Da qualche giorno negli store digitali con Anima Celeste, Insetto e Paura e Pace. Una waterfall release che non è soltanto una modalità di pubblicazione, ma un vero percorso di avvicinamento, un invito ad abitare la musica con presenza.
Ivan Segreto attraversa il dentro e il fuori, il sopra e il sotto, lasciando che la musica diventi spazio di accoglienza, fragilità e consapevolezza.

Pianista, cantautore, compositore e produttore, Segreto ha sempre saputo fondere la sua formazione jazzistica con la canzone d’autore, creando un linguaggio unico, elegante, essenziale.
Oggi quel linguaggio si fa ancora più intimo, più spoglio, più vero, con canzoni che non chiedono un ascolto distratto ma chiedono tempo, silenzio, chiedono di essere attraversate.
Al microfono di Patrizio Longo con Ivan Segreto.
Sinossi intervista a Ivan Segreto
Un artista che non rincorre il tempo ma lo ascolta. Così si presenta Ivan Segreto nel suo ritorno radiofonico: voce calma, pensiero lucido, visione limpida.
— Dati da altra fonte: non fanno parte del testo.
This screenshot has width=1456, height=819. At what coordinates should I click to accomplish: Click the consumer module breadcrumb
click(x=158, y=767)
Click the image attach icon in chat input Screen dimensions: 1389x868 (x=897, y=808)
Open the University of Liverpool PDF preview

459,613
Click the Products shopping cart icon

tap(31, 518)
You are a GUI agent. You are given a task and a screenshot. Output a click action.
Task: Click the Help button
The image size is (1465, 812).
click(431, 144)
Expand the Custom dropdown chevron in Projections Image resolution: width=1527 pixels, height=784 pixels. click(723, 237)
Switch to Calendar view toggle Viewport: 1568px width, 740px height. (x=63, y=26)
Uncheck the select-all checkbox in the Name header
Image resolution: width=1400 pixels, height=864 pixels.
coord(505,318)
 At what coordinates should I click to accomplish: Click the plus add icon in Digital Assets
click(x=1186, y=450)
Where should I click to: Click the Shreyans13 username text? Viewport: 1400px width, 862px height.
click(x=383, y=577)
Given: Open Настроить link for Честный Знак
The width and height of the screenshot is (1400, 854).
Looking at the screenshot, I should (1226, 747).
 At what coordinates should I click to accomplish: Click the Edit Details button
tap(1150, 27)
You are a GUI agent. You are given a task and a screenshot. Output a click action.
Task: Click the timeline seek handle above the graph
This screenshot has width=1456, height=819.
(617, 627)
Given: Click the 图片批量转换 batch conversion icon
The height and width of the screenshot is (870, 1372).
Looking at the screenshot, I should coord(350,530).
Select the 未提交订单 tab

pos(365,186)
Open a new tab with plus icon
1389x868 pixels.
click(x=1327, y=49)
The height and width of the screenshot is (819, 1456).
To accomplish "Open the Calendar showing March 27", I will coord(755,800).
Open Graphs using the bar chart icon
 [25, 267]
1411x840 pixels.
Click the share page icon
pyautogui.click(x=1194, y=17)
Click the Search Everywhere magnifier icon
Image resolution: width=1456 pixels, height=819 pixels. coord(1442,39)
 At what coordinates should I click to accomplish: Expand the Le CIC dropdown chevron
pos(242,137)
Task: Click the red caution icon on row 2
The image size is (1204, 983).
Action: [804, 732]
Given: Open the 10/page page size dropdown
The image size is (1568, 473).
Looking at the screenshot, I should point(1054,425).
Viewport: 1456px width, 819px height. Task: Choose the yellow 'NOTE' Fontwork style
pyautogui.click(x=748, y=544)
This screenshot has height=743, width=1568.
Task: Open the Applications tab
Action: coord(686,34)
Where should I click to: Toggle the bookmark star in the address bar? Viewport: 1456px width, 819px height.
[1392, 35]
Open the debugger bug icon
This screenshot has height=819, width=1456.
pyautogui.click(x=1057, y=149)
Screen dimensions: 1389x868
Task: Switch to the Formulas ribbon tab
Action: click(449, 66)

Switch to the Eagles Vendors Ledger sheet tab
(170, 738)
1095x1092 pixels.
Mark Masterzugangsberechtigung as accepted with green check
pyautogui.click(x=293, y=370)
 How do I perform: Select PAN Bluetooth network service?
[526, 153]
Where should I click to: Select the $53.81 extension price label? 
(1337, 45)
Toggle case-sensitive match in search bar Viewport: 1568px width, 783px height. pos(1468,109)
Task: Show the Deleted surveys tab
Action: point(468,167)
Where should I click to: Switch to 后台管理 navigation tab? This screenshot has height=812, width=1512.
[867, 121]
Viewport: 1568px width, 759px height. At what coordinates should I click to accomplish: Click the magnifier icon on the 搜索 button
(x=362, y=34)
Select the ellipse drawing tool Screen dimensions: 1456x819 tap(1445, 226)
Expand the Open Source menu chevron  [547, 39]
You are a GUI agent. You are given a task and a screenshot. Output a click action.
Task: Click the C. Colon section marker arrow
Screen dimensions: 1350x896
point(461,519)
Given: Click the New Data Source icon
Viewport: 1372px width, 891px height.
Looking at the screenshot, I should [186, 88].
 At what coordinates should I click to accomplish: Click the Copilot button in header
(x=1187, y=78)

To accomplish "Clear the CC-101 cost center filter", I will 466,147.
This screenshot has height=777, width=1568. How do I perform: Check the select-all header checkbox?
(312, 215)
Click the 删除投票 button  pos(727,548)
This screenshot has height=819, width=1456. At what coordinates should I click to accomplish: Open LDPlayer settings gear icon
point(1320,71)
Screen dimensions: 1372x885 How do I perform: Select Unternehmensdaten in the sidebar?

La sua musica non è cambiata, si è approfondita. «Non inseguo le cose, lascio che accadano», racconta. Il suo percorso creativo è un filo continuo che si arricchisce di esperienze, intuizioni e nuove urgenze espressive.

Segreto parla di silenzio come materia sonora, spazio necessario perché parole e strumenti possano respirare. Più maturità significa più sottrazione, più ascolto, più presenza.
La meditazione non è un esercizio immobile ma uno stato di coscienza attiva: camminare, muoversi, vivere il corpo diventa parte dell’esperienza musicale.
Le fragilità non sono crepe da nascondere ma energie da trasformare. L’artista rifiuta la separazione tra uomo e musicista: sono lo stesso sentiero. Le ombre interiori, accolte e non negate, diventano vibrazione creativa.
Il legame con la Sicilia resta saldo ma senza giudizio severo. Oggi la osserva con sguardo relativizzato, riconoscendo che molte sue dinamiche appartengono al mondo intero. Il dialetto rimane una radice viva, recentemente esplorata anche in una collaborazione con Paolo Fresu, incentrata sulla mediterraneità sonora e linguistica.
I nuovi brani nascono per essere ascoltati in movimento: una passeggiata sul mare, un sentiero nel bosco, una notte con le cuffie. Per Segreto l’ascolto più profondo avviene quando mente e corpo dialogano.
Il messaggio finale è semplice e potente: la creatività è uno degli strumenti più forti per conoscere se stessi e il mondo. Non serve spiegare la musica, basta viverla. E magari, inventare qualcosa di proprio e darle forma reale. Perché creare è accendere una luce interiore capace di illuminare tutto ciò che siamo.